— Start of Text excerpt —
Acceptance is the Samaritan
going to the aid of the stranger
in the ditch.
Acceptance holds no grudges,
Plays no favorites.
Does what needs to be done.
We all need to be more accepting
than we are
of our place in life
and of the path before us.
A lot rides on that being the case.
June 23, 2020

We are here now and want to be somewhere else. Maybe, just anywhere else, and maybe, a clear and specific THERE! NOW! There are two ways to do it. 1) Leave here and go there. 2) Be here, now and see where it goes.
Which option applies to our current situation depends on what is being called for here and now. If we are in an enclosed space and fire breaks out, we have to get somewhere else (THERE) NOW! If we are in the third grade and decide we need to be a doctor, we have to stay here, now, and see where it goes–always choosing the next choice in light of our ultimate destination (Which won’t be a stopping place, but our chosen here and now, still on our way to other here’s and now’s that will open up from our present here and now.
Here and now can be trusted to get us to a reliable and valid here and now if we trust ourselves to it with filial devotion and loyalty, doing what is called for by the situation as it arises with our idea of who we are and what is us and not us firmly in mind.
Matthew McConaughey says that who we are not and what is not “us,” are easier to know that who we are and what is “us.” And that if we only know what to stay away from, that will be guiding us by default to who we are and what is “us.” As we live here and now in light of what we know about who we are and who we are not, we will be setting Karma in motion to deliver us to us throughout the course of our life.
And that’s the way to do it!
–0–

There are so many things that have to happen all at once to transform our life from what it has been to what it needs to be that our old life would collapse and give up under the oppressive weight of utter impossibility. And our new life would delight in the adventure and wonder where to begin.
All journeys–particularly the wonderful ones–begin right here, right now. Orientation and assessment, Kid. Orientation and assessment. The first realization is: We are never going to arrive, anyway, so what’s the hurry? Hurry is the bane of our existence. Hurry keeps things unchanging by its insane insistence that everything change Right Now! Pace and timing, Kid. Pace and timing.
Look around. Take stock. Settle down. Breathe slowly, deeply, quietly. Just be here now. It’s not so bad. Even at its worst, it isn’t so bad. It just takes some getting used to, that’s all. Get used to being here now. It is the only place you will ever be!
“Oh, but I hate it so!” Good thing to know. Start there. What do you hate so about here and now? Sit down with that. Take your time. Make a list. Seriously. Make a list of everything you hate about your life, about being here now. As you write things down, categorize them into two separate lists: Things I want to be happening that are not happening, and Things I don’t want to happen that are happening. This could also be thought of as Things I want to get to and Things I want to get away from. Keep this list going over time, and add to it as things come to mind. This list–these lists–are a grounding, focusing, mirror of you and your life, helping you see things as they are.
— End of Text excerpt —
— Start of Data segment —
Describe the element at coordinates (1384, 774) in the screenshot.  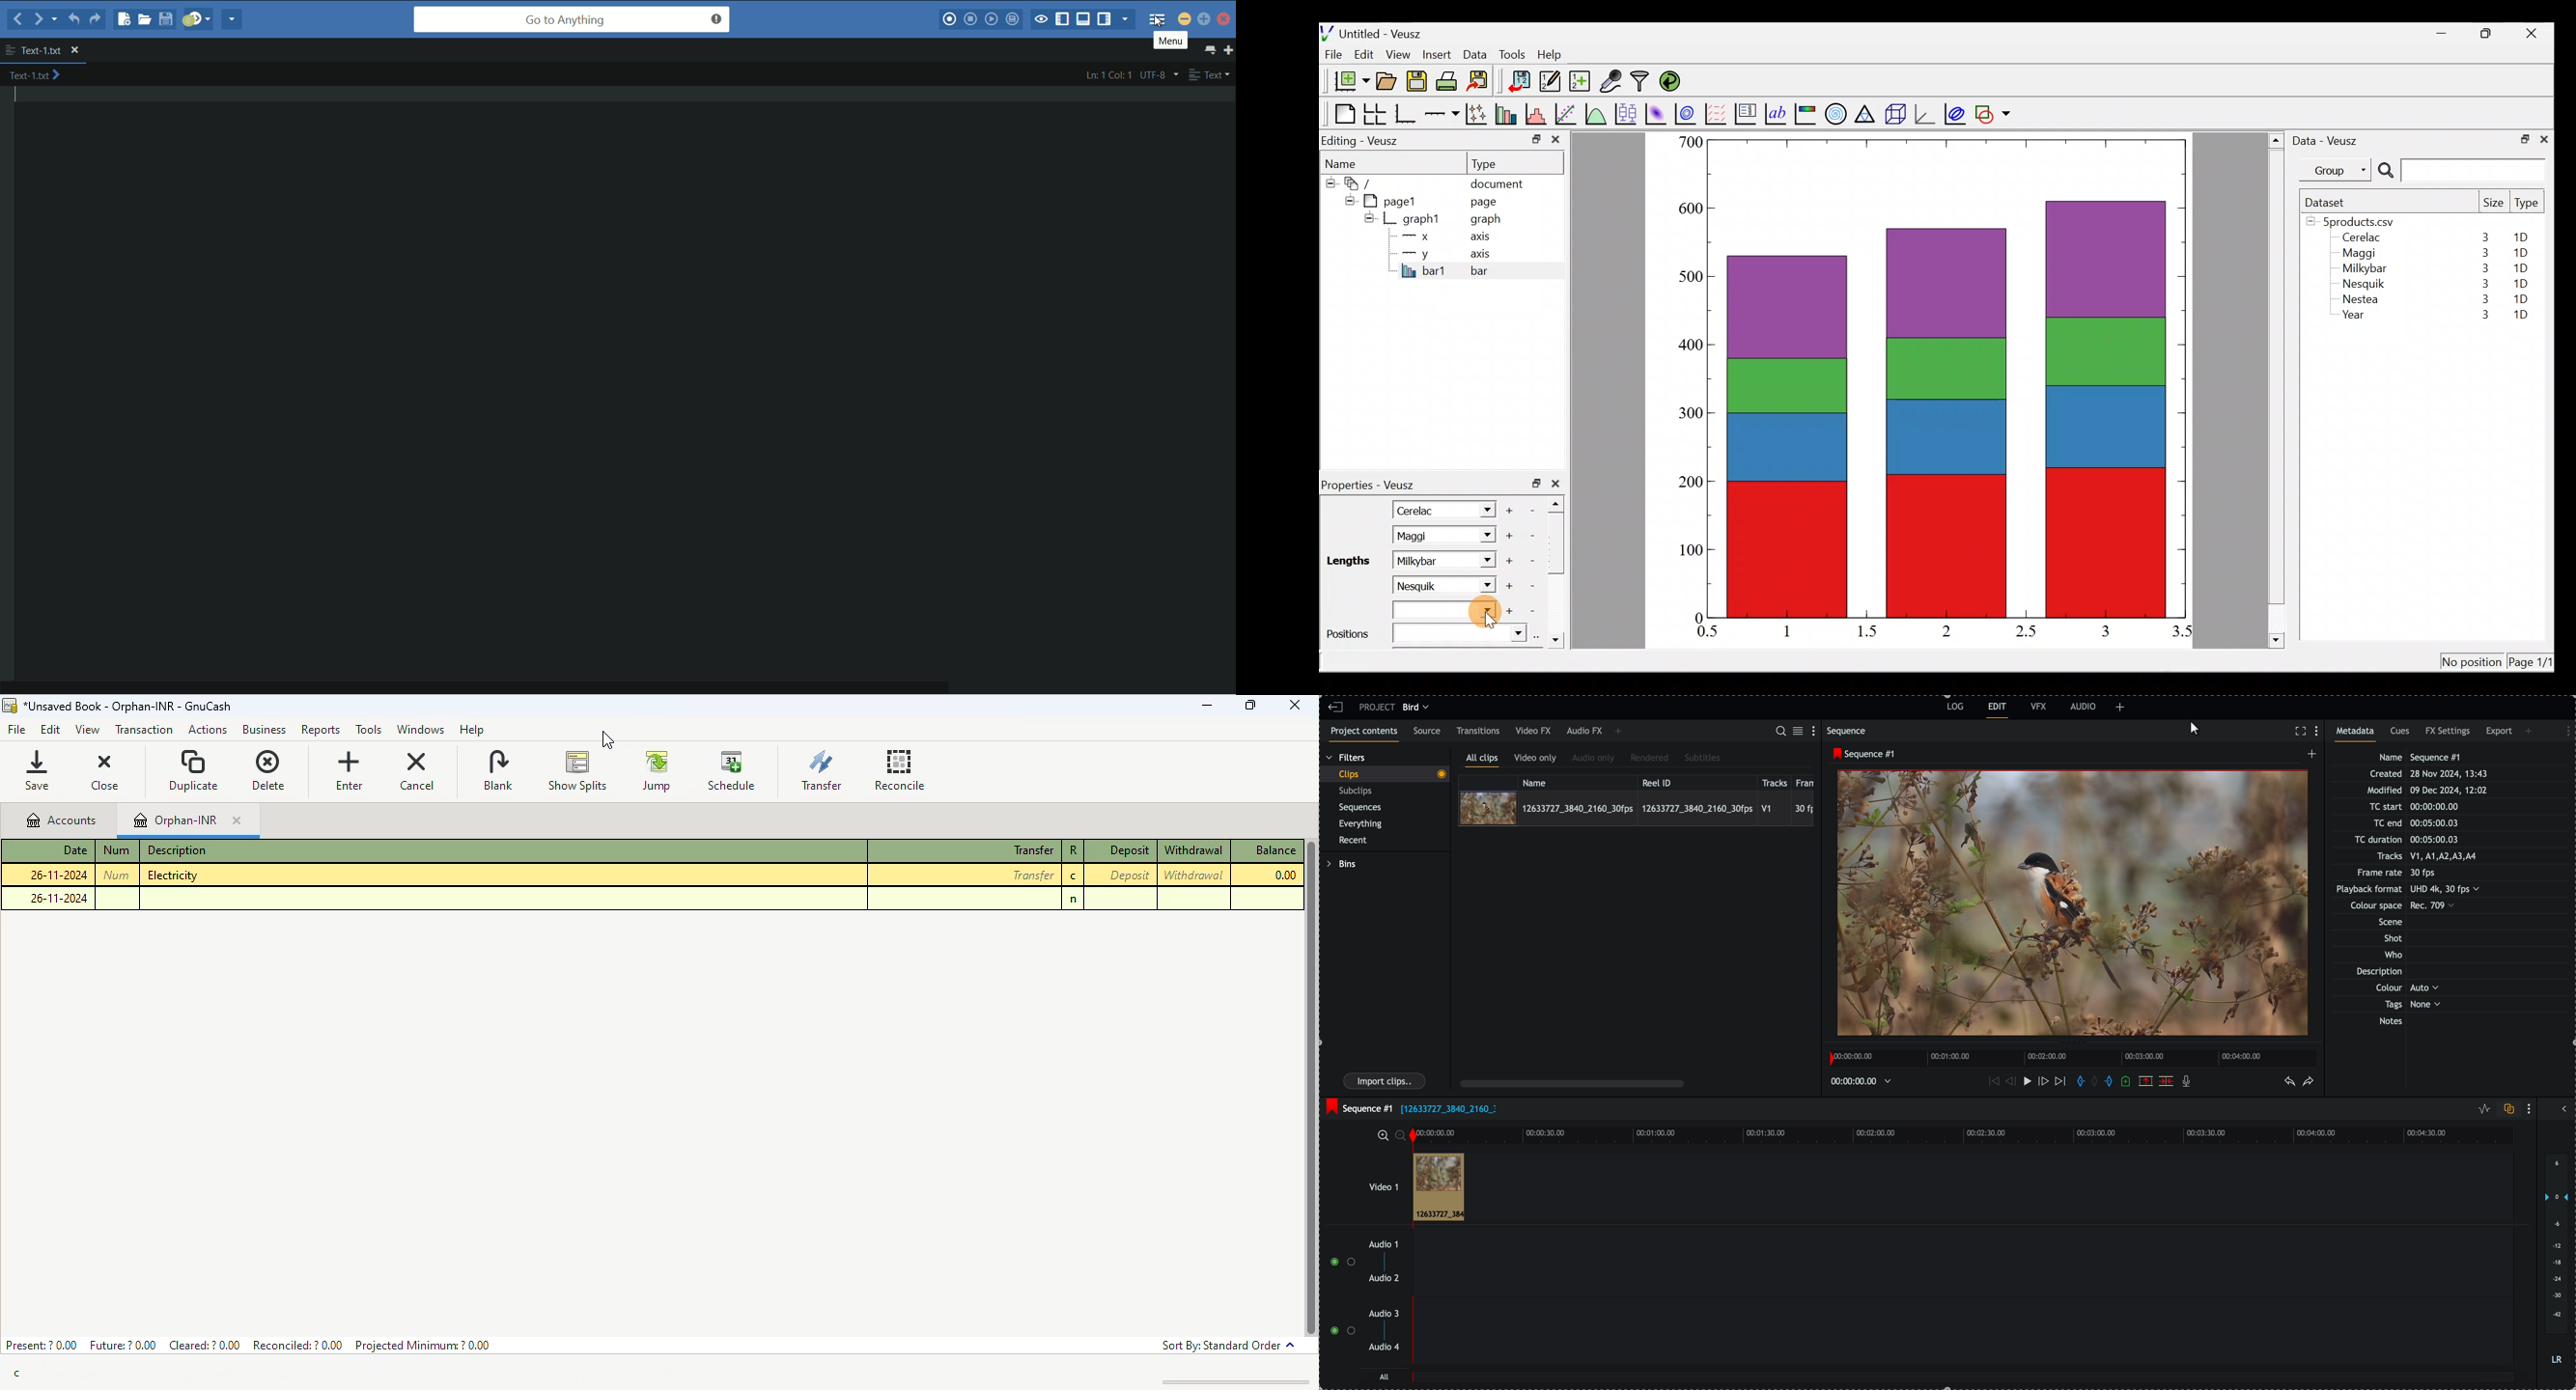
— End of Data segment —
#### What to do:
In the essay on being here now, into which two lists should the things you hate about your life be sorted?

#### Solution for this task:
Things I want to be happening that are not happening, and Things I don't want to happen that are happening.